Autofahrer, die bei einem Unfall ein Schleudertrauma erleiden, werden in Deutschland zu 86 Prozent falsch behandelt. Das stellten Marburger Mediziner fest, die Kollegen von insgesamt 1500 deutschen Klinken befragt hatten. Die Patienten bekommen in der Regel immer noch eine „Halskrause“ verpasst, um die Nackenwirbelsäule ruhig zu stellen. Dabei gibt es seit über zehn Jahren Belege, dass eine solche Therapie mehr schadet als nutzt. Denn bei einem Schleudertrauma sind meist lediglich die Muskeln gezerrt. Statt die Wirbelsäule zu schonen, ist es in der Regel sinnvoller, sich so früh wie möglich zu bewegen, um zu verhindern, dass der Schmerz chronisch wird. Auf keinen Fall sollte den Betroffenen durch überflüssige Diagnose- und Therapiemaßnahmen der Eindruck vermittelt werden, sie seien schwer krank. Das kann zu einem so genannten Nocebo-Effekt führen, bei dem die Patienten sich durch die übertriebene Behandlung Schmerzen einbilden und anfangen, wirklich zu leiden.

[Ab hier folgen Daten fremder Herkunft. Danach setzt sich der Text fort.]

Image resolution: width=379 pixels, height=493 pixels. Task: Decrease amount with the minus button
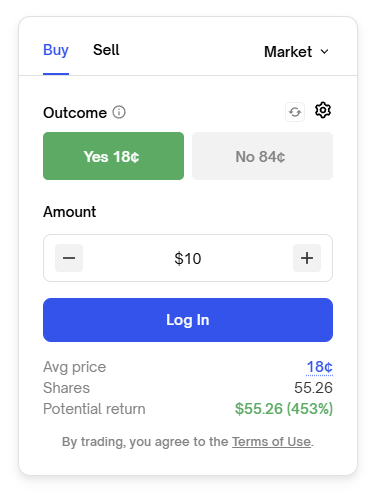point(69,258)

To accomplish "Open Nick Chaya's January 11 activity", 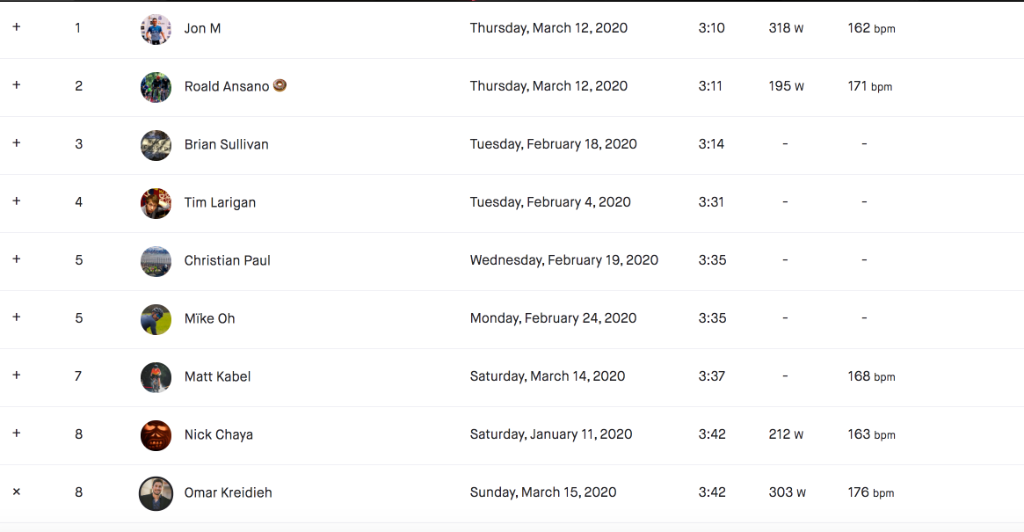I will [x=550, y=434].
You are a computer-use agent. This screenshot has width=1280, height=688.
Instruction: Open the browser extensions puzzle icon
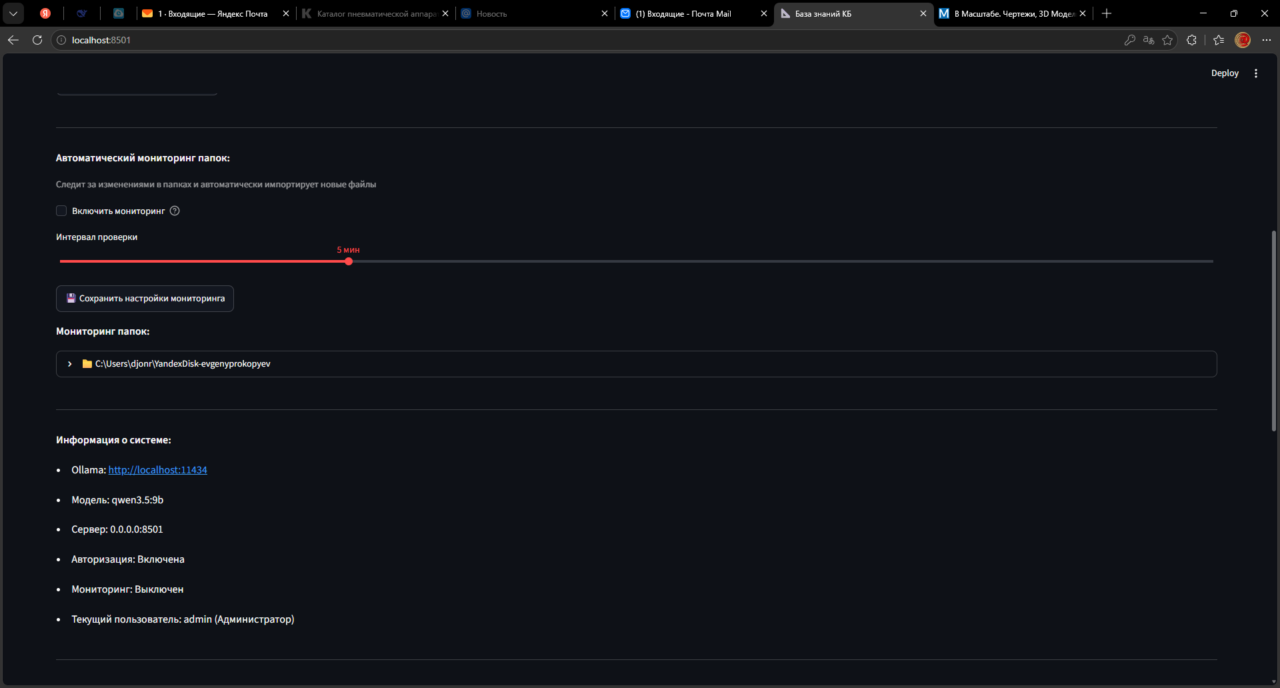pyautogui.click(x=1192, y=40)
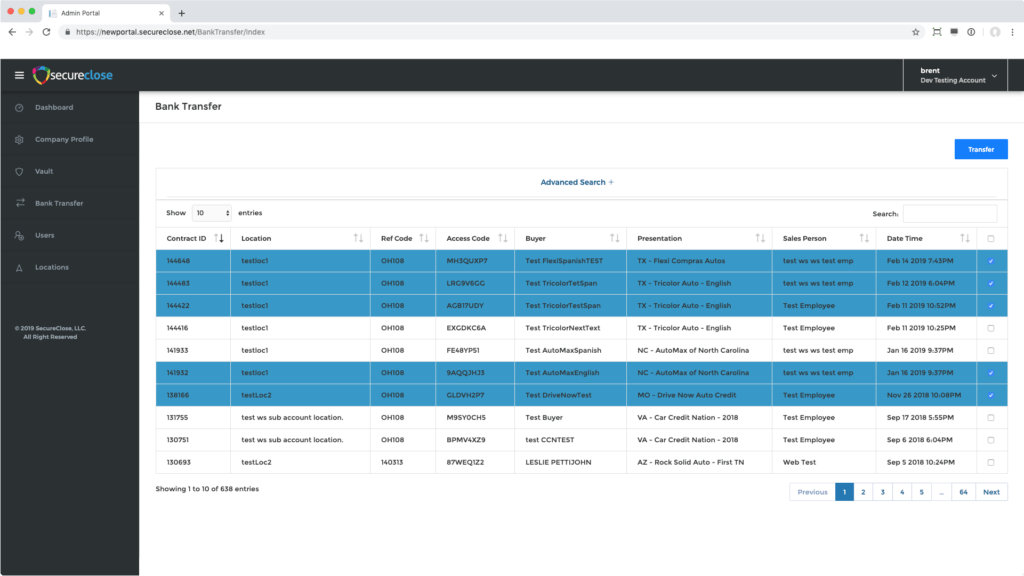This screenshot has width=1024, height=576.
Task: Bookmark this page with star icon
Action: point(915,32)
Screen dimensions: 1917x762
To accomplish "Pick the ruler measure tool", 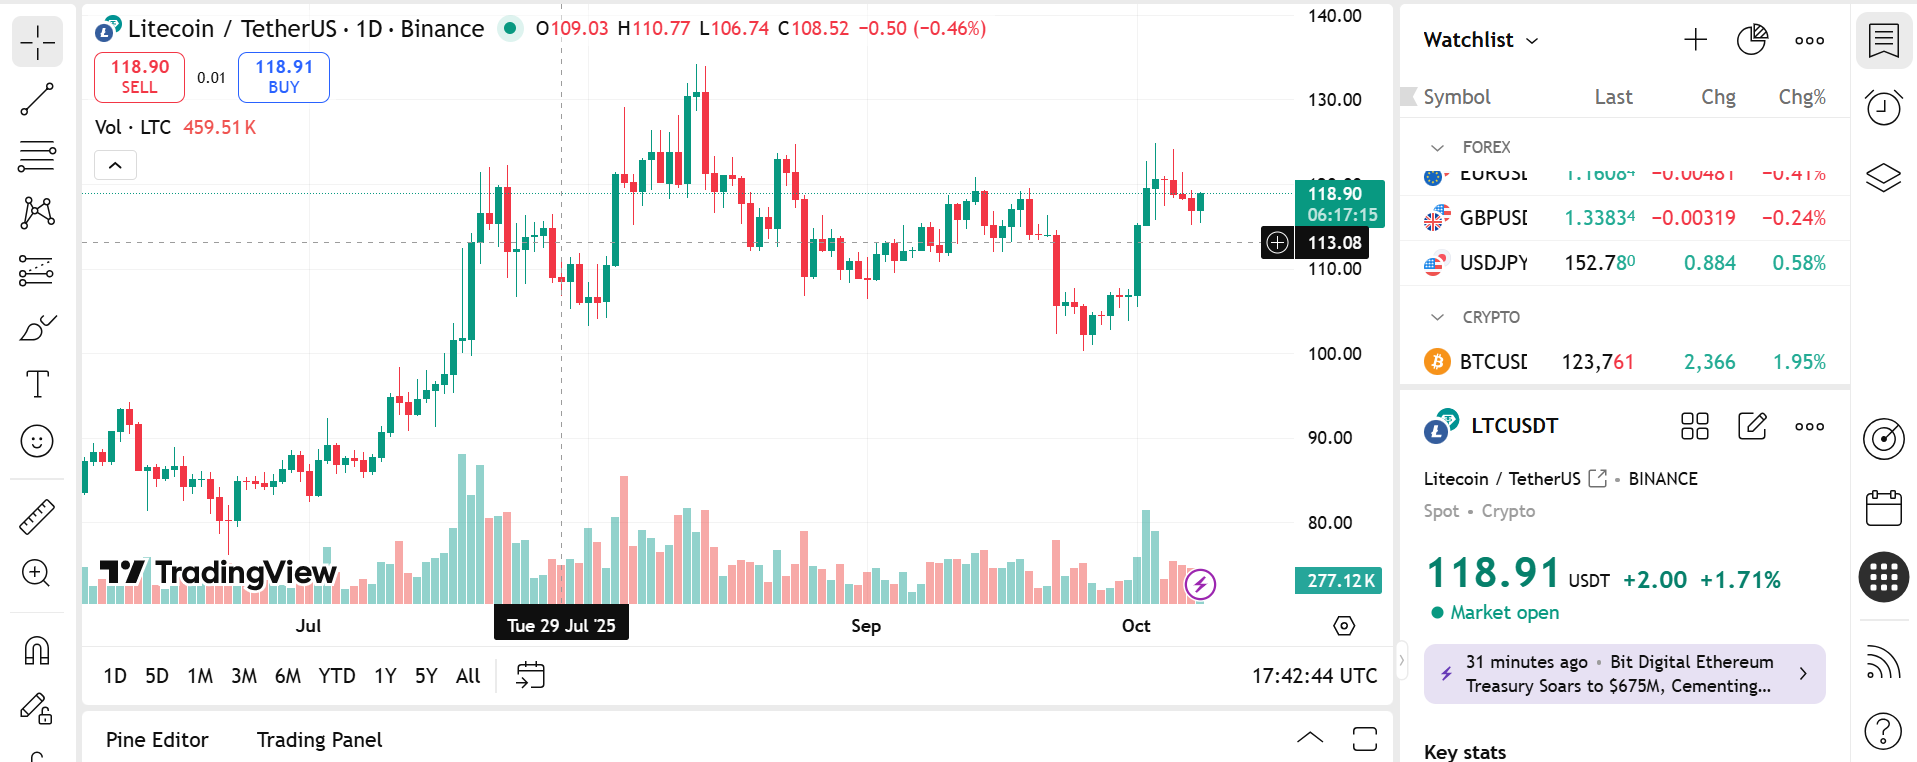I will (37, 517).
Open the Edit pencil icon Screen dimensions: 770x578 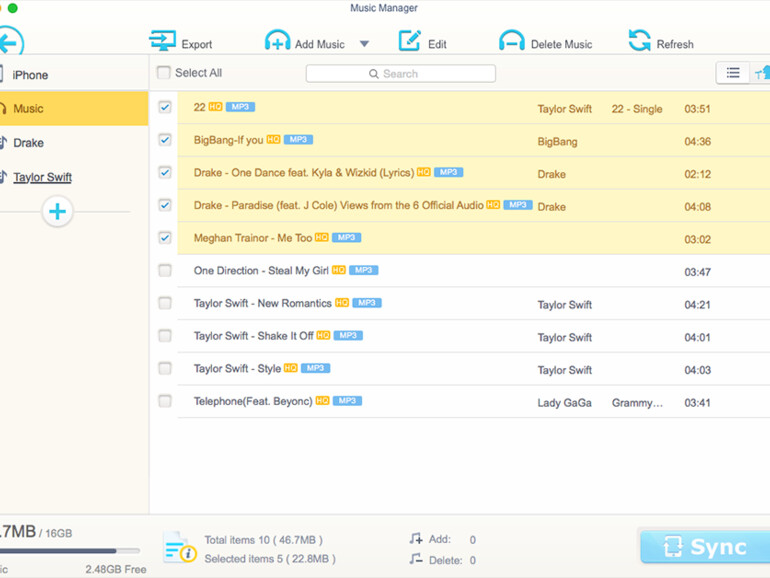[x=410, y=41]
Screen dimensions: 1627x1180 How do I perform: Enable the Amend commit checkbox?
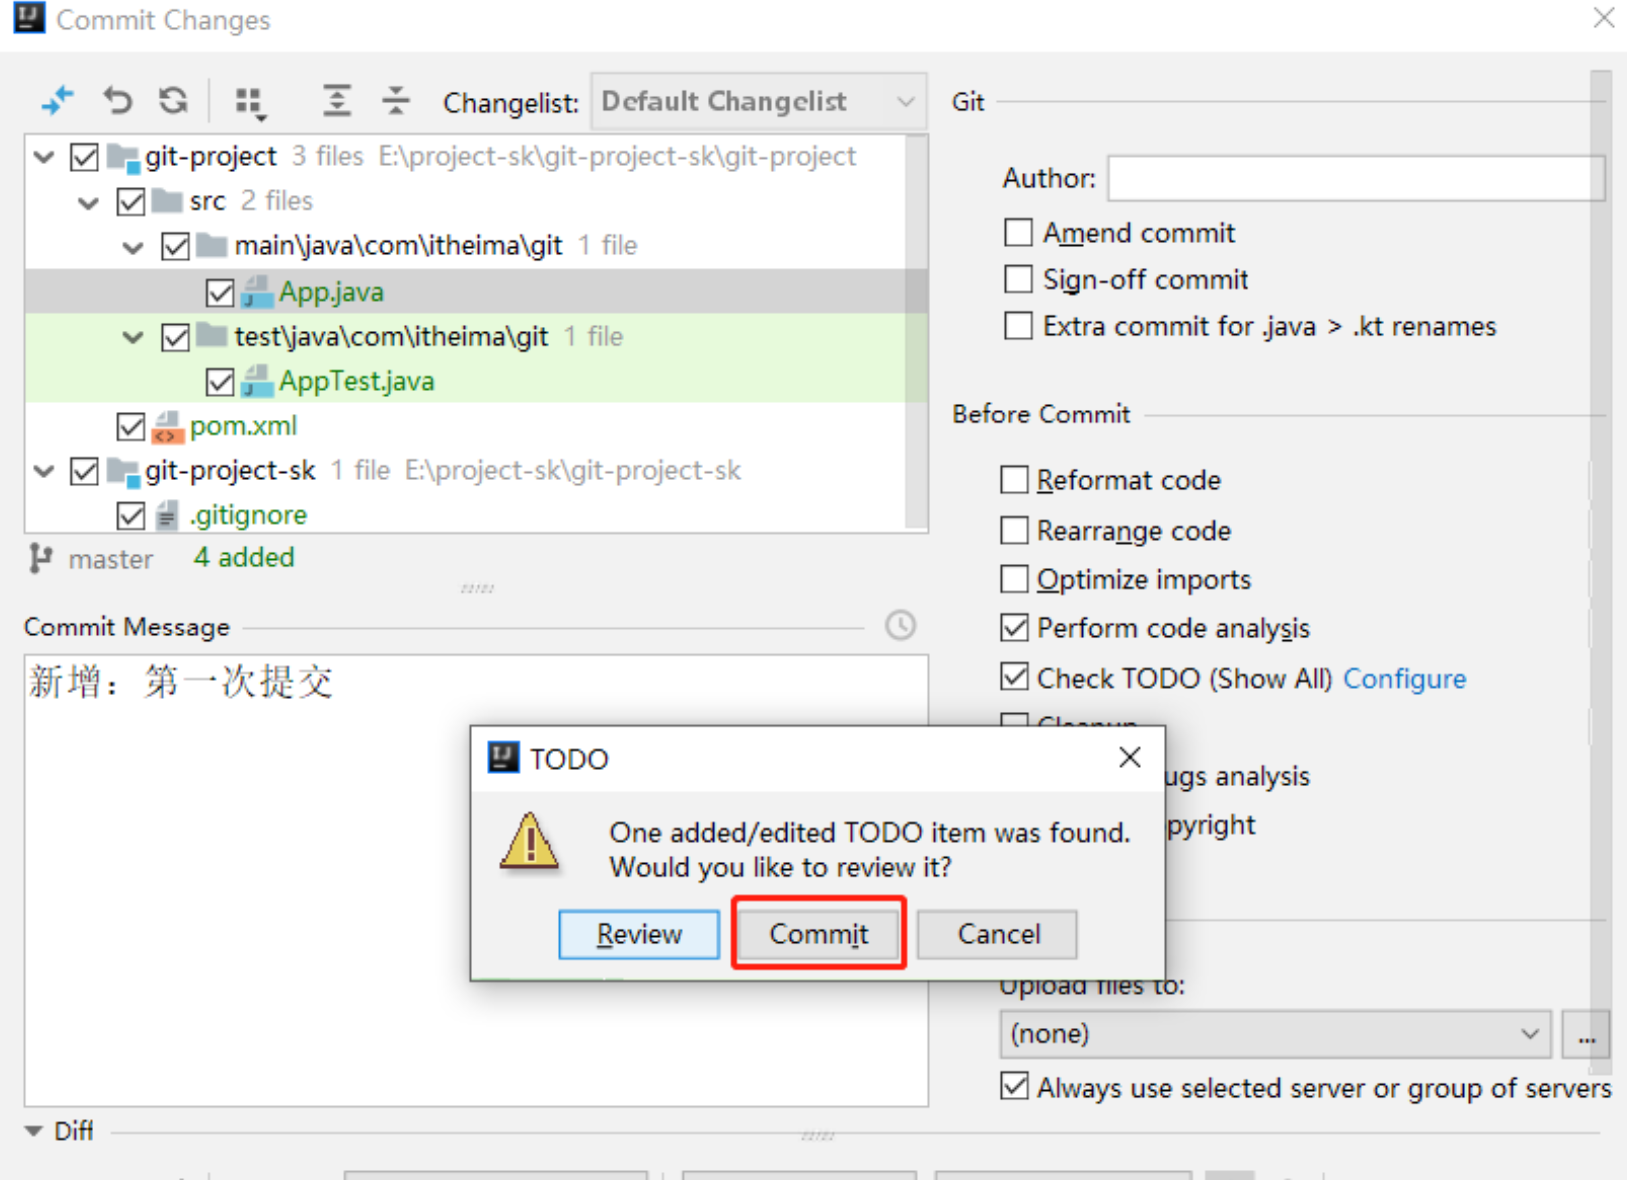point(1018,233)
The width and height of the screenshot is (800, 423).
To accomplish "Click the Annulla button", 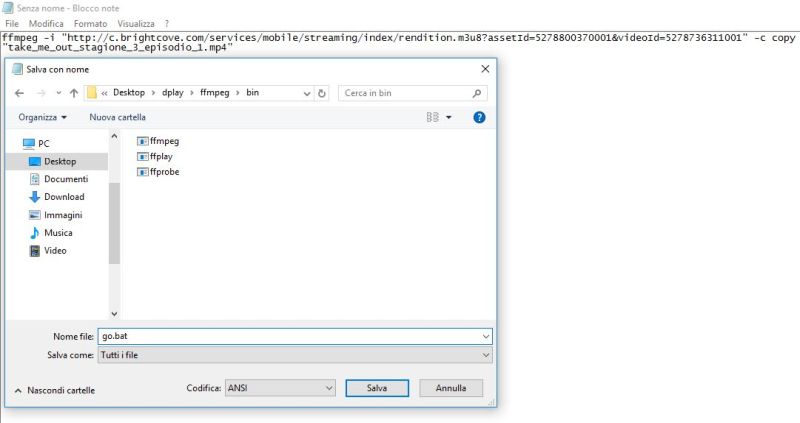I will click(x=451, y=388).
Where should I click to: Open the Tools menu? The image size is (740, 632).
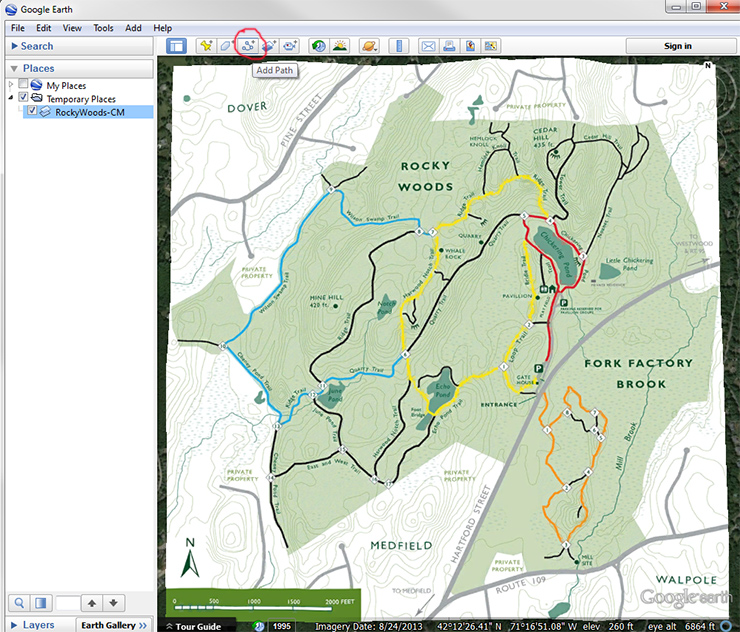[103, 28]
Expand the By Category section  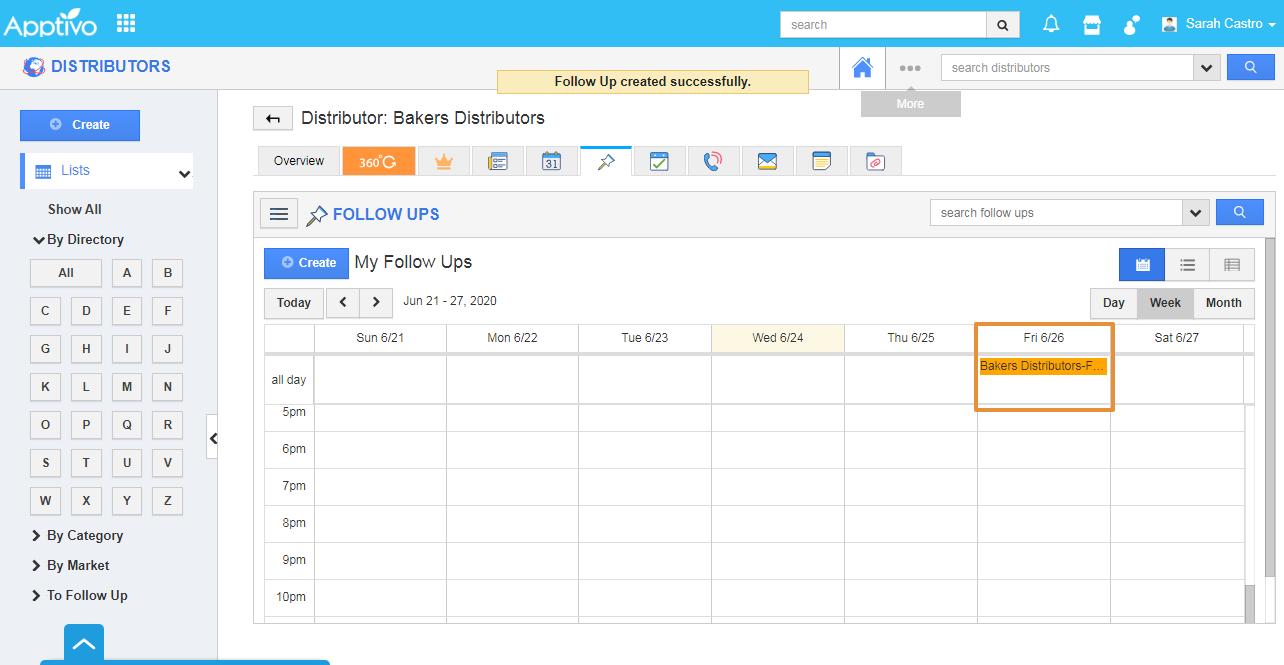tap(84, 536)
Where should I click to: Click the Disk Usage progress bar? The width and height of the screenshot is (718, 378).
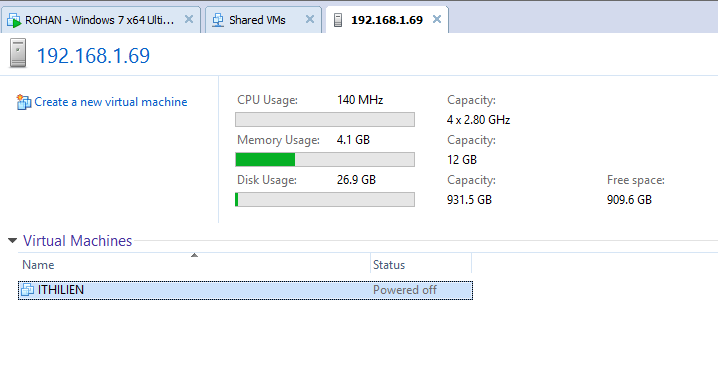click(325, 200)
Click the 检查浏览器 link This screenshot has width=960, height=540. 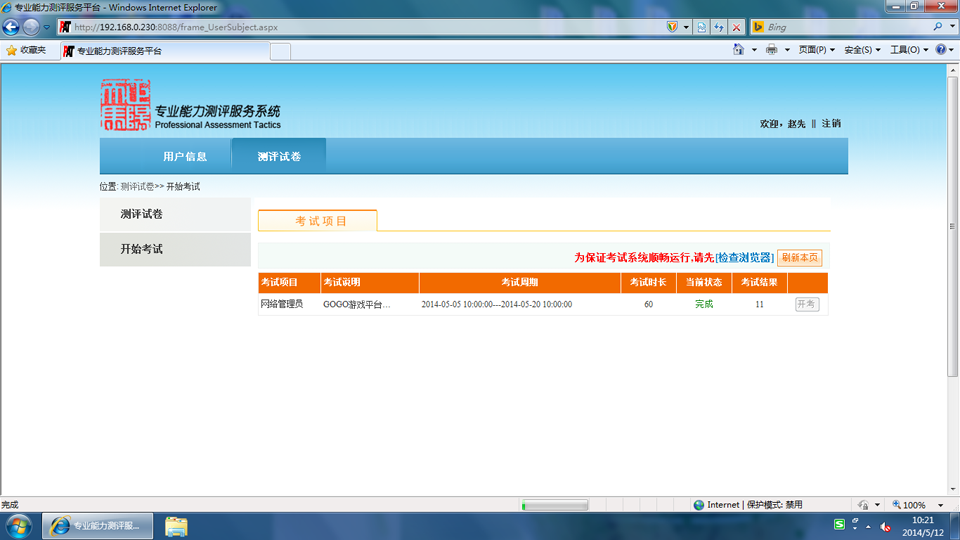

Das Schmerzempfinden ist umso größer, je weniger die Patienten vor dem Unfall körperlich aktiv waren. Auch der „sekundäre Krankheitsgewinn“ – wie stark sie in ihrem Umfeld bemitleidet und bedauert werden – verstärkt es.
Übrigens: Die Marburger Ärzte schätzen den Anteil an Simulanten, die sich nach dem Unfall ein Schmerzensgeld erhoffen, auf knapp 30 Prozent. Haftpflichtversicherer gehen sogar von 60 Prozent aus.